As Egyptian President Mohammed Mursi swore in his new cabinet, two media outlets came under fire for allegedly slandering the head of state.
Mursi retained his military chief Field Marshal Hussein Tantawi as his defence minister in the cabinet which was sworn in nearly a month after the historic elections.
Controversial Finance Minister Mumtaz al-Said who was opposed by the ruling Muslim Brotherhood for his budget, also retained his position.
While the Brotherhood's Freedom and Justice Party kept four important portfolios including education and the information ministry, its Islamist allies got the rest. The cabinet has nearly 28 first-timers out of 35 ministers.
"The main principle, the main criterion, was competence. We should stop using such terms as them and us, and that this is a Christian, or a Copt, or a Muslim. All I see is Egyptians and citizens. We are the people's government; we do not represent any trend," Prime Minister Hisham Qandil told a news conference. Qandil was an irrigation minister in the earlier cabinet.

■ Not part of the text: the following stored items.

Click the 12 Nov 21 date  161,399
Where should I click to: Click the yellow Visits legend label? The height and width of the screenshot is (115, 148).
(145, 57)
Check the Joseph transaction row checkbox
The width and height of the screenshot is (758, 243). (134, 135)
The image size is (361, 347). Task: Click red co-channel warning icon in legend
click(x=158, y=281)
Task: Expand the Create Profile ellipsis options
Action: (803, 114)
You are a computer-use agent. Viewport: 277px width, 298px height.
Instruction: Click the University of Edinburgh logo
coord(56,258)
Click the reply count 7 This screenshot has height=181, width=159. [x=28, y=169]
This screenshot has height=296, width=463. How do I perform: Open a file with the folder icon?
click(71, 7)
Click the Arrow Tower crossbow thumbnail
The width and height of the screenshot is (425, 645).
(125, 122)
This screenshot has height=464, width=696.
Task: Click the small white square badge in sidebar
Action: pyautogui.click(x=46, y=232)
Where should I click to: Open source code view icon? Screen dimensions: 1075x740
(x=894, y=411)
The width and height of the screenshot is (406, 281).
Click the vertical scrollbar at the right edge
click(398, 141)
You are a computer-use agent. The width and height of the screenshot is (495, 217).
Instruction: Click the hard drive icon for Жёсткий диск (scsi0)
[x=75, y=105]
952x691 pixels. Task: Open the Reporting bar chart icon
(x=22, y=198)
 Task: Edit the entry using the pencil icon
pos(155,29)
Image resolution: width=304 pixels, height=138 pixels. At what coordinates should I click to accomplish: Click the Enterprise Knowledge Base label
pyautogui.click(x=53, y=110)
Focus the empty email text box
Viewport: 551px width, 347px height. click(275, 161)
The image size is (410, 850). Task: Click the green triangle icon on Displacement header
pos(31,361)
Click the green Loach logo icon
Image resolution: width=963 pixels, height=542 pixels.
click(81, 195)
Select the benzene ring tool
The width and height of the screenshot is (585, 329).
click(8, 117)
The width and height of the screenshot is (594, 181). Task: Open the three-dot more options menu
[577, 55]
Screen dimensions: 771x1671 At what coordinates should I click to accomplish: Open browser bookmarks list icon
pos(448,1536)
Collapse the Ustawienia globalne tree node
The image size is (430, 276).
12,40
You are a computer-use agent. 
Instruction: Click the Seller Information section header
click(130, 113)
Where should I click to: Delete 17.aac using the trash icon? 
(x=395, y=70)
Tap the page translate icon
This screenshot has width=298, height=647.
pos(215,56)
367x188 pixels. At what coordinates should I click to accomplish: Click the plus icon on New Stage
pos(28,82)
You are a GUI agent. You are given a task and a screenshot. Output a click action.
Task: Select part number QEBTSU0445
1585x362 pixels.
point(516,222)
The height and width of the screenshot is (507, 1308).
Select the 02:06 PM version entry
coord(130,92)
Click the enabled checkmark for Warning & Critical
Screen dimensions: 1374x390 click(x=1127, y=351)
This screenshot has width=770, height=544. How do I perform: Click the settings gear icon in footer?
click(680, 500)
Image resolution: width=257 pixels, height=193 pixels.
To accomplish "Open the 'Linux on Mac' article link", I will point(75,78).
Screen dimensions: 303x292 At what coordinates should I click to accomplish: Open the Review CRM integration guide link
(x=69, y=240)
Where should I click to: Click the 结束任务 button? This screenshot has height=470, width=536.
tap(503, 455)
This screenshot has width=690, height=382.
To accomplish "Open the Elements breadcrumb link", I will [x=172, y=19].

The government faces enormous pressure to tackle Egypt's economic problems which have worsened since the turmoil surrounding the ouster of former dictator Hosni Mubarak in February 2011.
Meanwhile, the government has taken on two media outlets for allegedly publishing false news against the president.
"Practices of some media outlets have exceeded limits of the law and it was necessary to stand up to them," Presidential spokesperson Yasser Ali told local media, according to Gulf News.
Although the spokesperson did not take names, one of the two in the line of fire is said to be Iran-based Fars.
Mursi's government is likely to file a suit against the media organisations. The ruling Brotherhood had already lodged a complaint against the previous information minister, the head of the news sector at the official television and three other reporters who were accused of putting out false news against the party. Ironically, the journalists belonged to the government-run daily Rose al Youssef.